The multi-variate optimal fingerprint method for the detection of an externally forced climate change signal in the presence
of natural internal variability is extended to the attribution problem. To determine whether a climate change signal which
has been detected in observed climate data can be attributed to a particular climate forcing mechanism, or combination of
mechanisms, the predicted space–time dependent climate change signal patterns for the candidate climate forcings must be specified.
In addition to the signal patterns, the method requires input information on the space–time dependent covariance matrices
of the natural climate variability and of the errors of the predicted signal patterns. The detection and attribution problem
is treated as a sequence of individual consistency tests applied to all candidate forcing mechanisms, as well as to the null
hypothesis that no climate change has taken place, within the phase space spanned by the predicted climate change patterns.

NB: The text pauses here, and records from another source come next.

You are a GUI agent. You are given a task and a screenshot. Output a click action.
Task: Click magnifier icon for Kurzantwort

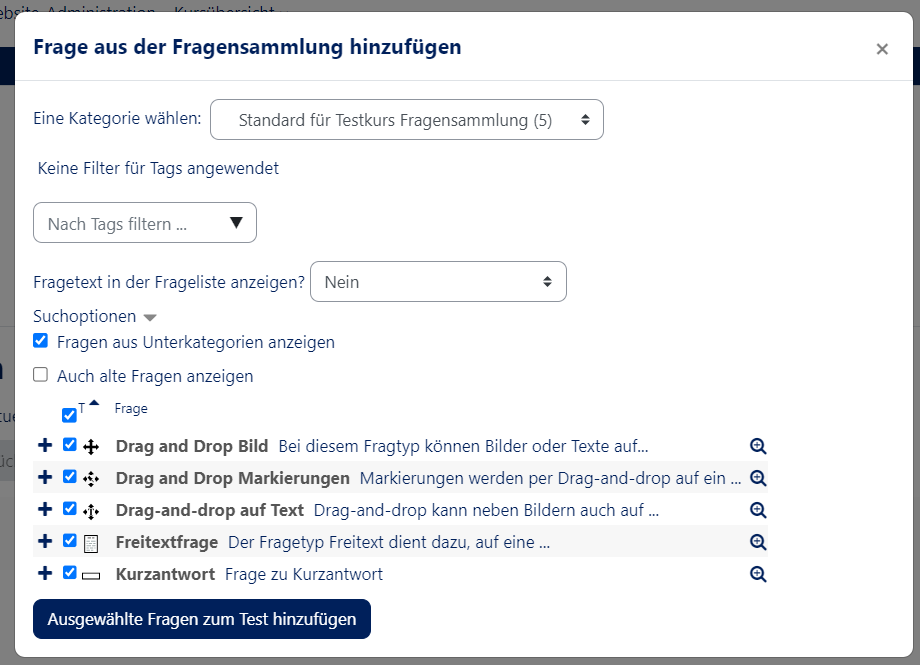758,574
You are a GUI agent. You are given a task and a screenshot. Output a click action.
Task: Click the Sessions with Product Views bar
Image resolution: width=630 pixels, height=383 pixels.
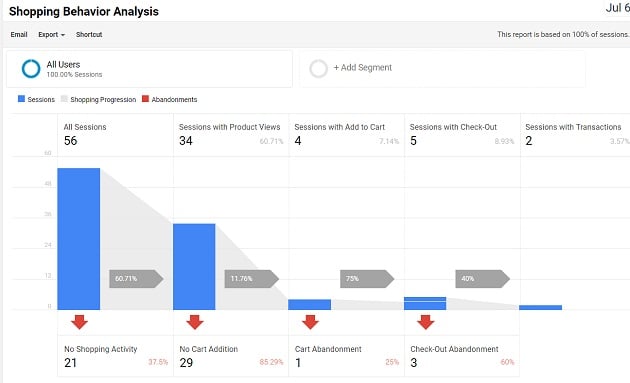[x=194, y=267]
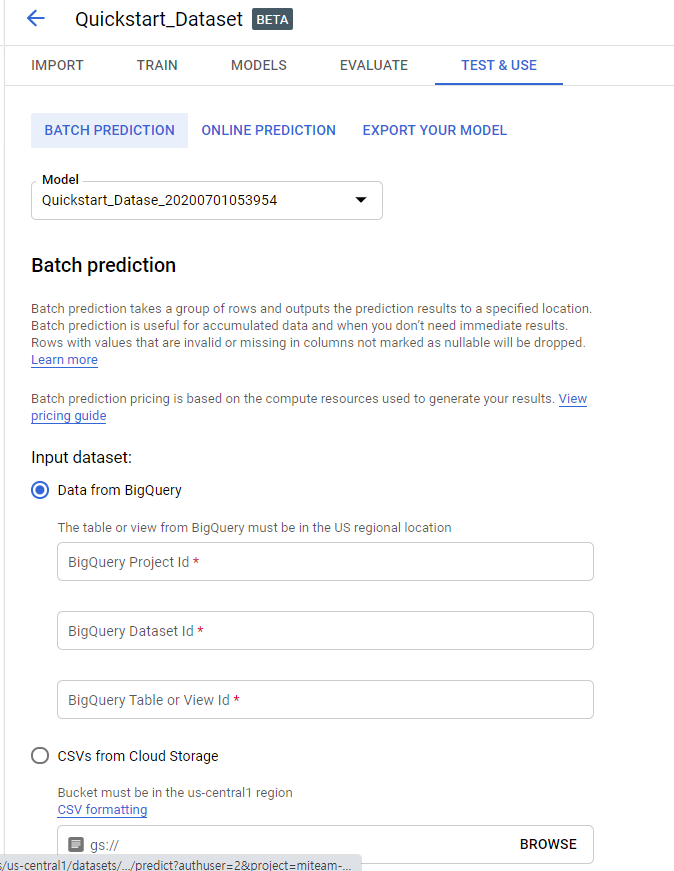Image resolution: width=674 pixels, height=871 pixels.
Task: Click the dropdown arrow on Model field
Action: click(x=360, y=200)
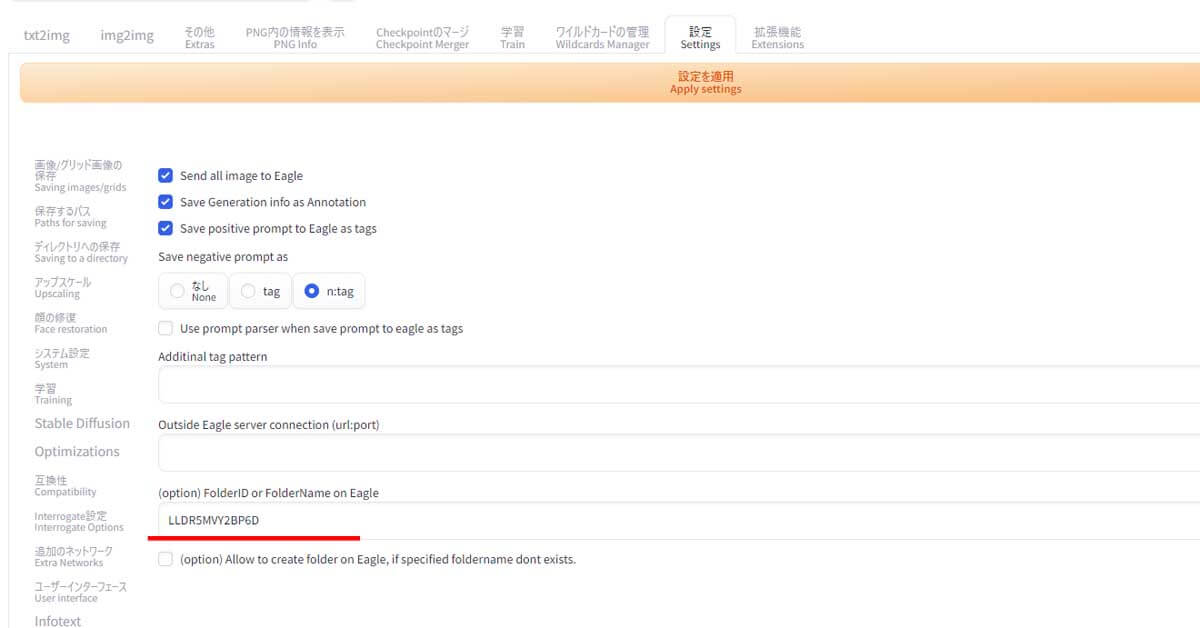Switch to the img2img tab
Image resolution: width=1200 pixels, height=628 pixels.
click(x=127, y=36)
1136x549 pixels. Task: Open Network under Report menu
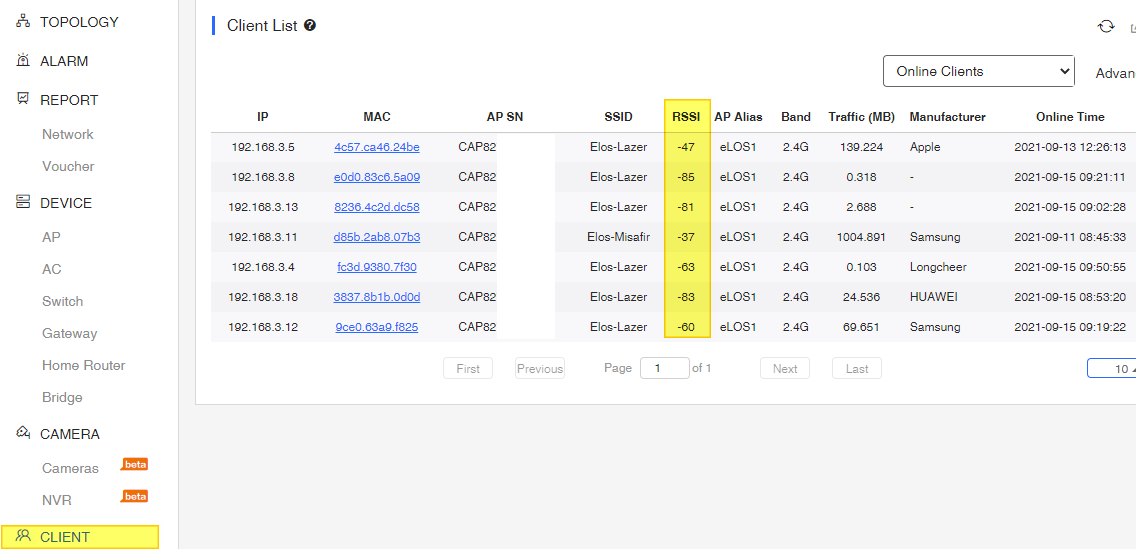(x=68, y=134)
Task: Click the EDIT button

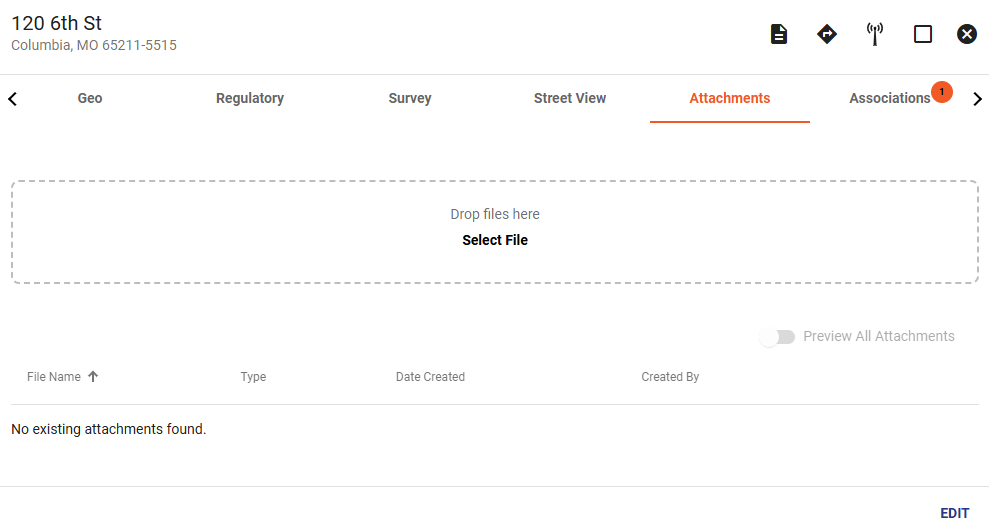Action: [954, 513]
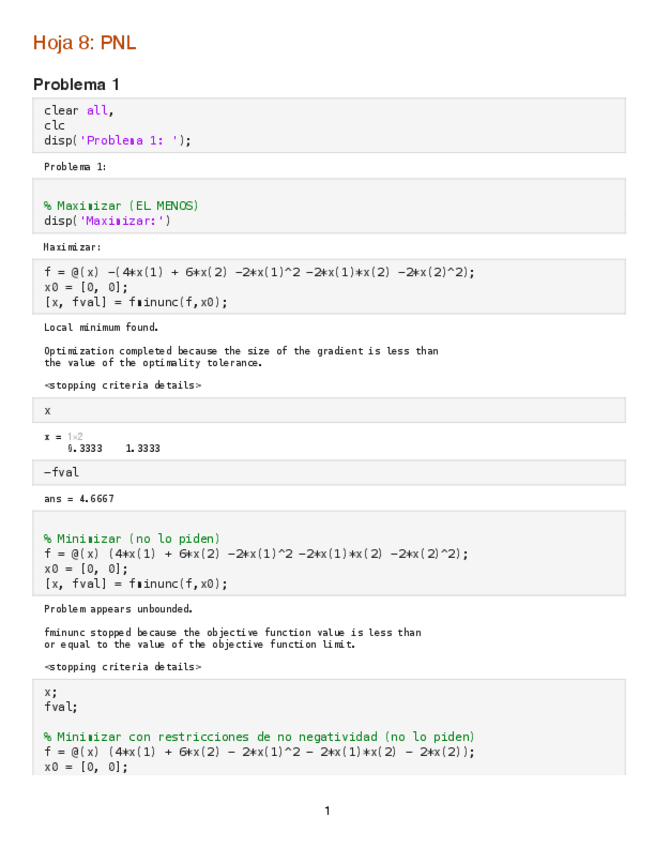Select the 'Problema 1' section heading
The image size is (655, 848).
(x=76, y=84)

As output the method yields a significance level for the detection of a climate change signal in the observed data and individual
confidence levels for the consistency of the retrieved climate change signal with each of the forcing mechanisms. A statistically
significant climate change signal is regarded as consistent with a given forcing mechanism if the statistical confidence level
exceeds a given critical value, but is attributed to that forcing only if all other candidate climate change mechanisms (from
a finite set of proposed mechanisms) are rejected at that confidence level. Although all relations can be readily expressed
in standard matrix notation, the analysis is carried out using tensor notation, with a metric given by the natural-variability
covariance matrix. This simplifies the derivations and clarifies the invariant relation between the covariant signal patterns
and their contravariant fingerprint counterparts. The signal patterns define the reduced vector space in which the climate
trajectories are analyzed, while the fingerprints are needed to project the climate trajectories onto this reduced space.
Received: 19 April 1996/Accepted: 21 April 1997